The Church of Theotokos Panachrantos, or the North Church as is popularly known, is the oldest example of the cross-in-square domed type of Church Architecture in Constantinople. It is also a religious structure with a tripartite sanctuary to the east, and north to the west. The north and south vaults of the church terminate in huge windows that gloriously illuminate the interior of the church. The eastern vault extends over the church’s apse, creates a spacious Bema and is flanked by two tiny but elegant, quatrefoil structures that serve as the Prothesis and the Diakonikon. Apparently, the walls of this impressive church were further enhanced with marble veneering, both inside and outside. The Church of Theotokos Panachrantos was domed but the four columns supporting the vaults are missing, although three column bases survived the church’s probable fire destruction, and remain in their original positions. Equally interesting is the three-bay Narthex of the Church, which culminates, on its narrow sides, in shallow niches. Originally, the Narthex was preceded by a narrow exterior porch that covered the main entrance to the narthex. http://constantinople.ehw.gr/Forms/fLemmaBodyExtended.aspx?lemmaID=10907
The original Church of the Panachrantos, incorporated in its original design plan, had six additional Chapels. Two of them, single-naved, flanking the Prothesis and Diakonikon, are now lost in their initial state. The North Chapel suffered the most. Today only a part of its apse has been discovered and unearthed as the result of archaeological excavations. The Southern Chapel, on the other hand, located next to the Panachrantos Diakonikon, was partially saved, serving as the Prothesis of the, attached, thirteenth century Church of Saint John. Four more Chapels existed on the roof of the North Church. These Chapels, partialy destroyed during the fire of 1917, were not visible if you were inside the Church. Two of these Chapels, in quatrefoil shape, were situated over the western corner bays of the naos, and two more Chapels, located over the Diakonikon and Prothesis, were to be seen at the east end of the building. Access to the roof was through a staircase inside the tower south of the Narthex. https://www.thebyzantinelegacy.com/lips
The North church provides probably the largest and the most “outstanding collection of Middle Byzantine sculptural decoration in Constantinople” write Cyril Mango and Ernest J. W. Hawkins in their 1964 DO article. What survived shows “a wealth of carved ornaments both inside and outside… (unique quality in execution, and the use of) …an endless variety of motifs – highly stylized palmettes, and “bouquets” of different forms, fleurons, stars and crosses (peacocks and eagles) – (that create) a sense of unit on the decoration as a whole.” The style of sculptural rendering is crisp, with sharp ridges that are carefully “smoothed down to the flat background upon which the forward contours of the motifs are repeated.” Mango and Hawkins proceed to an amazing description of amazing discoveries. https://www.jstor.org/stable/1291216?origin=crossref&seq=6#metadata_info_tab_contents, pp. 304-311
The Church Constantinos Lips, built in the early 10th century, survived time, devastating fires and invasions. Attached to it, Empress Theodora, widow of Emperor Michael VIII Palaiologos (r. 1259–1282), established a second Church dedicated to St. John the Baptist known today as the “South Church.” Constantinos’s Church was now part of a prestigious Nunnery, a Xenon and the Burial “ground) of the Paleologean family. (…to be addressed)

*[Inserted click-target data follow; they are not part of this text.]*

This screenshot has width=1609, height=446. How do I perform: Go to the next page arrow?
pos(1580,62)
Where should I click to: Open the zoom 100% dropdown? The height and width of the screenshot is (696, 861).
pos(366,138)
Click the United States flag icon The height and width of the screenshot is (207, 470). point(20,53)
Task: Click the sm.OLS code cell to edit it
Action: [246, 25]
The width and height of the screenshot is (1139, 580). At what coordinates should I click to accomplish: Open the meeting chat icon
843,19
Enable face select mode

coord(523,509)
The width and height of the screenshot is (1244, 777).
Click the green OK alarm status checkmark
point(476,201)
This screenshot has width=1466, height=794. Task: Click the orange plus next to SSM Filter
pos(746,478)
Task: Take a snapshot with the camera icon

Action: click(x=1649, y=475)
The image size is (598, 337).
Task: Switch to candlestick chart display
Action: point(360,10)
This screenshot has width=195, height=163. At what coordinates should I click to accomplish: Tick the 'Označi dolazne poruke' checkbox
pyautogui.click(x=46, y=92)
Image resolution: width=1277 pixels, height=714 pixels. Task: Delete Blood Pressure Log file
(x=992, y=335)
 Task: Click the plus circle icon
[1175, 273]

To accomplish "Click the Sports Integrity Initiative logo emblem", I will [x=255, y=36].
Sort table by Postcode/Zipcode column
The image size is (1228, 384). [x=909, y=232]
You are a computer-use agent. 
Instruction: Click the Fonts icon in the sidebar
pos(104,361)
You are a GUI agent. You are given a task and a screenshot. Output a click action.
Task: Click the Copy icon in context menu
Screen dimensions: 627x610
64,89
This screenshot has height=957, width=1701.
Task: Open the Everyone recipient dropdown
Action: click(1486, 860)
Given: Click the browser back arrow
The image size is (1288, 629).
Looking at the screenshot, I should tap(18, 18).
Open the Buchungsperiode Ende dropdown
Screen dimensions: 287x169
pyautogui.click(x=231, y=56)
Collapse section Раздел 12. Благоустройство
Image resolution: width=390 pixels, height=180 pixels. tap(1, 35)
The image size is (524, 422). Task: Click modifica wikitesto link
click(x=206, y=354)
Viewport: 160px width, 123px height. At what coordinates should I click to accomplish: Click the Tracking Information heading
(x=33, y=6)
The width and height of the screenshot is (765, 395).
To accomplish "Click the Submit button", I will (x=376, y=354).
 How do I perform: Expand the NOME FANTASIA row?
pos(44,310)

During the Ottoman period the Lips Monastery (South Church) served as a Mescit (a small mosque) and later, in 1636, after a fire in 1633, the South Church was upgraded to Camii while the North Church was converted into a Tekke (a dervish lodge). Two more fires down the path of history…the building was abandoned… but excavations in 1929, and a thorough restoration between the 1950s and the 1960s by the Byzantine Institute of America, gave it new life, so that today, known as Fenari Isa Camii, serves once again as a mosque.